Well, senyum itu satu-satunya yang tidak sama seperti sebelumnya.”
“Katakan, Hollis,” tanyaku, “apa yang kau maksud dengan baik terkait ini?”
“
Well, ada orang-orang yang terlahir baik sebagaimana yang lain terlahir jenaka. Yang kumaksud adalah sifatnya. Tak ada jiwa lebih sederhana, dengan suara hati lebih peka, pernah hidup dalam sampul se—senyaman itu. Kami biasa menertawakan suara hati Davidson yang halus. Singkatnya, dia bukan main manusiawi, dan aku kira tak ada banyak jenis kebaikan lain yang berarti di bumi ini. Dan karena dia orang dengan corak kehalusan budi tertentu, aku tentu menyebutnya ‘orang yang BENAR-BENAR baik’.”
Aku tahu sejak lama, Hollis adalah orang yang kukuh percaya pada nilai akhir corak-corak. Dan aku berkata: “Aku mengerti”—karena aku memang melihat Davidson-nya Hollis dalam pria begap simpatik yang barusan melewati kami. Tapi aku ingat, saat dia tersenyum wajah tenangnya tampak terselubungi melankoli—sejenis bayangan spiritual. Aku melanjutkan.
“Siapa gerangan yang sudah membayarnya karena bersikap sekian halus dengan merusak senyumnya?”

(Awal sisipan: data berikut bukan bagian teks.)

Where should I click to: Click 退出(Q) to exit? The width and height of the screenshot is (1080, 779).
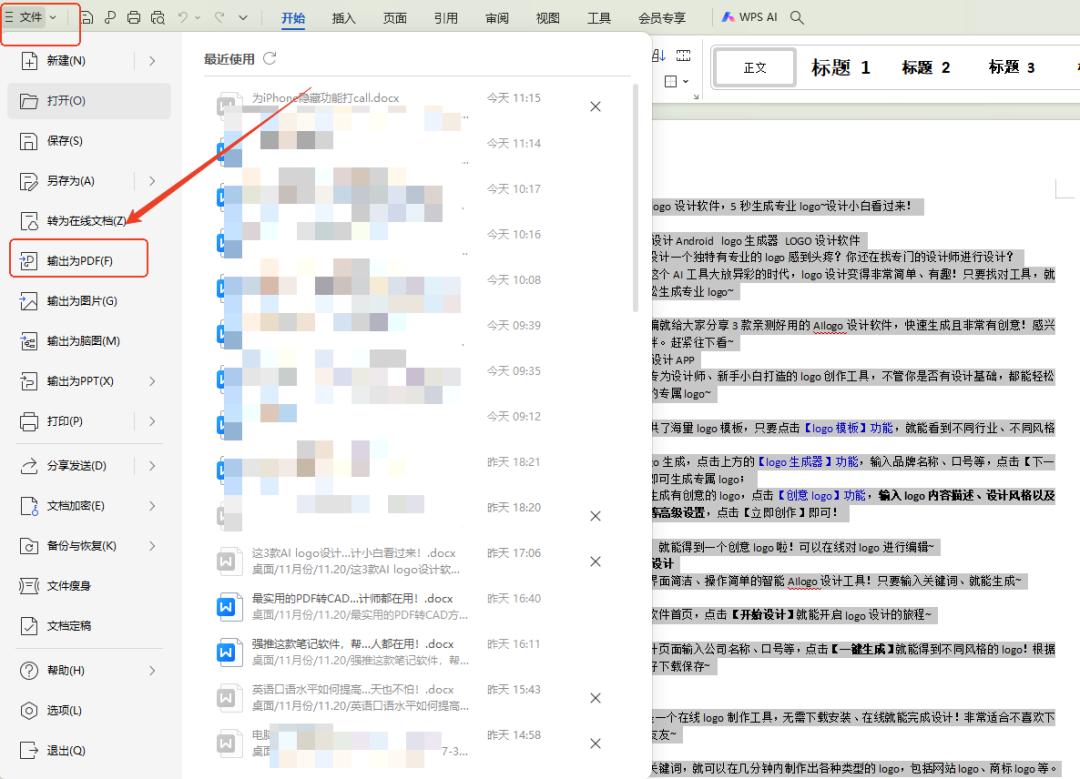pyautogui.click(x=65, y=750)
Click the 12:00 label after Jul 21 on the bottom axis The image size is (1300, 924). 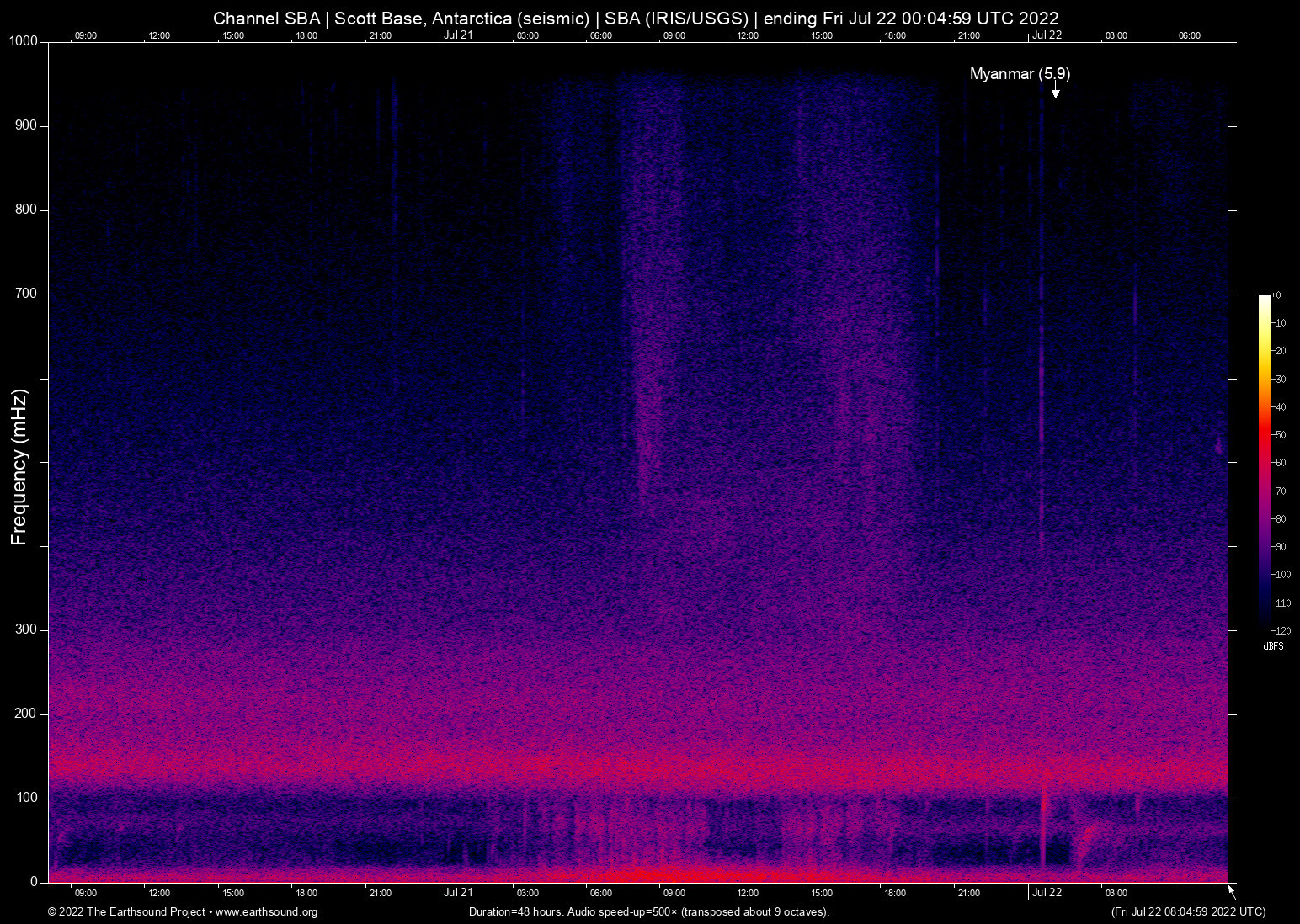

“Itu ada ceritanya, dan akan kuceritakan padamu kalau kau mau. Buset! Itu juga cerita yang cukup mengejutkan. Mengejutkan dalam segala hal, tapi terutama dalam bagaimana itu menjatuhkan Davidson malang—dan rupanya hanya karena dia orang sedemikian baik. Dia cerita semuanya padaku baru beberapa hari lalu. Dia bilang, saat melihat keempat orang ini dengan kepala mereka berimpitan di atas meja, dia langsung tidak suka. Dia tidak suka sama sekali. Kau jangan mengira Davidson orang bego yang empuk. Pria-pria ini—
“Tapi sebaiknya aku mulai dari awal. Kita harus kembali ke saat pertama dolar-dolar lama ditarik oleh Pemerintah kita untuk ditukar dengan terbitan baru. Sekitar waktu itu aku meninggalkan wilayah ini untuk pulang dan menetap lama. Pada waktunya setiap pedagang di kepulauan terpikir untuk mengirim dolar-dolar lamanya ke sini, dan permintaan peti-peti kosong
wine Prancis—kau tahu selusin seukuran
vermouth atau
claret—tak pernah terjadi sebelumnya. Kebiasaannya adalah mengepak dolar-dolar dalam kantong-kantong kecil berisi seratus dolar masing-masingnya. Entah berapa banyak kantong yang akan ditampung setiap peti. Banyak sekali. Jumlah yang lumayan pasti diangkut di atas kapal waktu itu. Tapi ayo kita pindah dari sini. Tidak baik tetap di bawah sinar matahari. Di mana kita bisa—? Aku tahu! Mari kita ke ruang makan siang di sebelah sana itu.”